Coach Bill Cowher was disappointed with his running and run-blocking in the first preseason game in Arizona. The Steelers managed only 72 yards. First-year quarterback Shane Boyd, third or fourth on the depth chart, led them with 16 yards on four scrambles and wide receiver Nate Washington had the biggest chunk with a 10-yard end around.
Staley carried seven times for 14 yards. Rookie Cedrick Humes, trying to take Bettis' spot on the roster, had 4 yards on three carries.
"There was a lot of (mental errors) we had, particularly in the running game," Cowher said. "We did not game-plan but that's no excuse; just going out there and running basic plays, we should be able to execute."
The Steelers were concerned enough after Bettis' retirement that they talked to Atlanta about a trade for big back T.J. Duckett during the draft, one that fell through when the Falcons asked for a third-round draft pick in 2007. The Steelers also considered drafting Southern Cal jumbo LenDale White but opted to make a trade to move up and draft wide receiver Santonio Holmes instead.

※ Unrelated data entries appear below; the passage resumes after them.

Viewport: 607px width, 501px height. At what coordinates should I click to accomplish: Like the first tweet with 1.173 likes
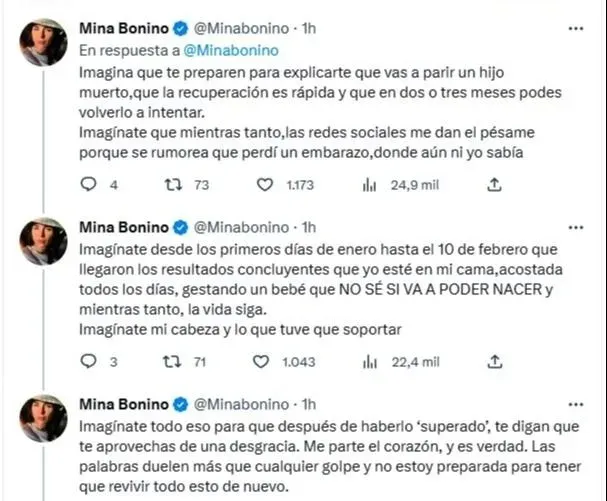(265, 184)
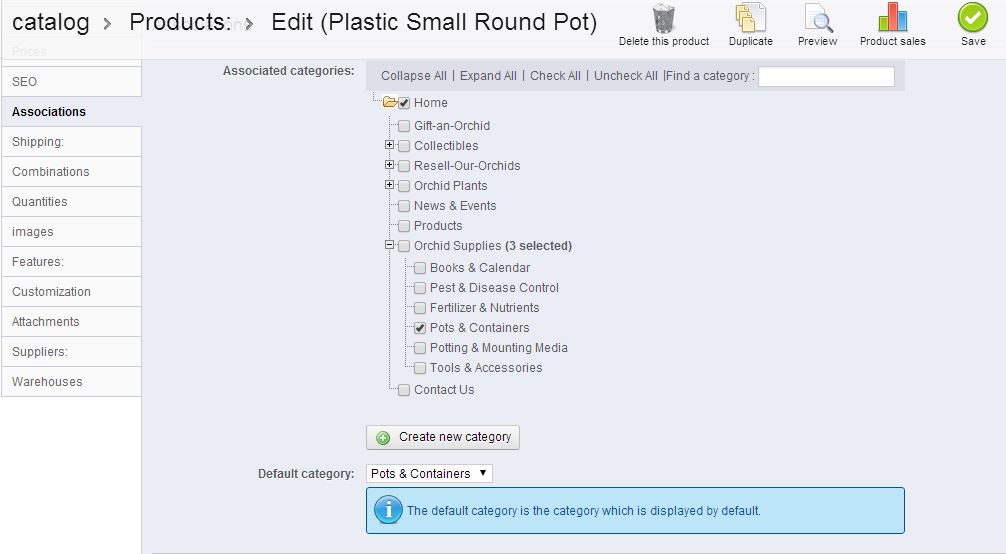Switch to the Shipping tab
Viewport: 1006px width, 554px height.
(x=38, y=142)
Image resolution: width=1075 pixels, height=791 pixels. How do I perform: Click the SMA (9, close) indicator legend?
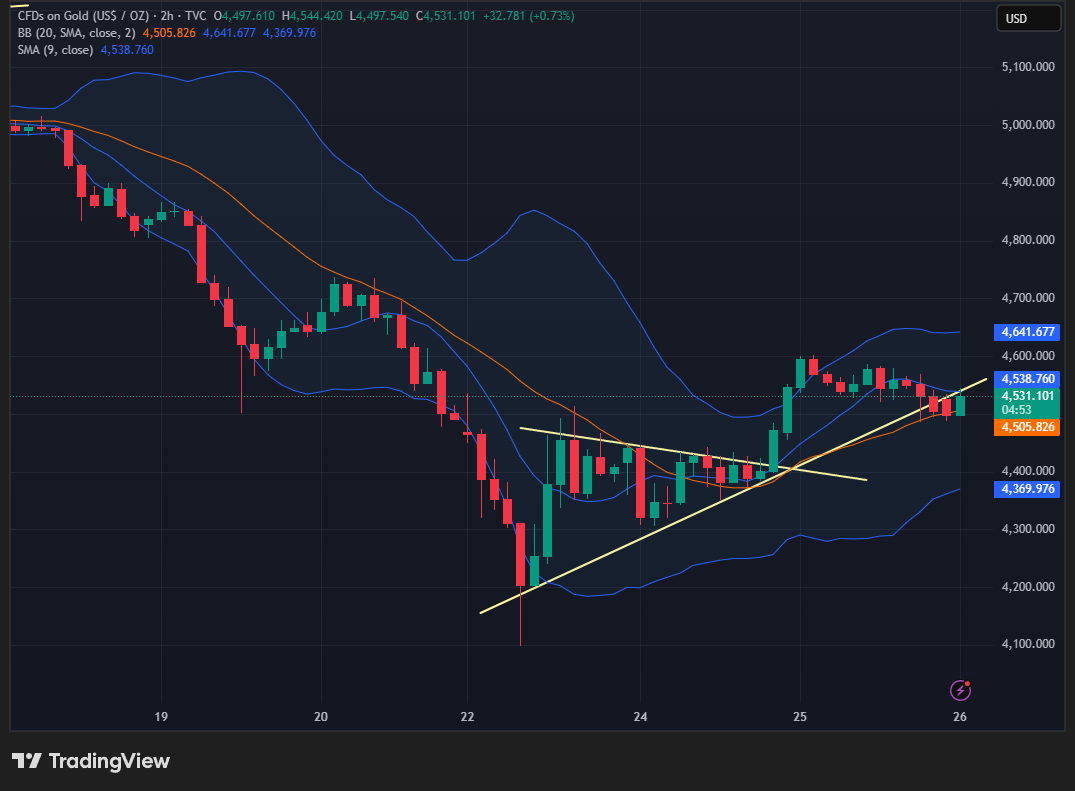tap(55, 49)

Pittsburgh waited until the last round of the draft to select Humes, a 6-1, 233-pound inside runner from Virginia Tech. Humes has looked good in the first two weeks of training camp but did not score any points, literally and figuratively, when he fumbled into the end zone from the 1-yard line in Arizona.
"I didn't like the fact the ball was fumbled there," Cowher said.
Cowher and the rest of the Steelers are more content with their passing game at this point, unusual considering just two months ago Roethlisberger narrowly missed dying in a motorcycle accident.
He looked good during a nine-play series in Arizona, but an injured thumb may keep him from playing Saturday against the Vikings. He completed 3 of 4 passes for 29 yards against the Cardinals, eluding pass rushers and safety blitzes until he was brought down by a sack on the ninth play and reminded about the safety factor.
"I just told him in the future I would rather him go down at this point, where we're at, rather than to fight to get free," Cowher said. "But that's what happens, you get out there and you don't start thinking about those things, which was good for him. I think it was just good for him to get out there and just play. From that perspective, I'm kind of glad we got that out of the way."
Cowher and Papale were together at Eagles training camp in 1979 and both were cut. The two reunited in July at the ESPY Awards in Los Angeles.
"It was Dick Vermeil's first year there, and he held a tryout for anyone in Philadelphia," Cowher said. "(Papale) got talked into going out there, and they invited him to camp and he kept making all these tackles. So the movie took it from the time Vermeil was hired to right up to about the second game."
Cowher loved "Invincible," which debuts in theaters Aug. 25.
"It was excellent, really good," Cowher said of the movie. "I think it's a very inspiring movie. I encouraged a lot of players to see it. It gives you a great appreciation for the game of football and respect for where it started and what it means to the people."
"I got up and talked and I said, ‘Hey, I'm not for Roger Goodell for any of these reasons except one — he is the best commissioner we can get,'" Rooney said.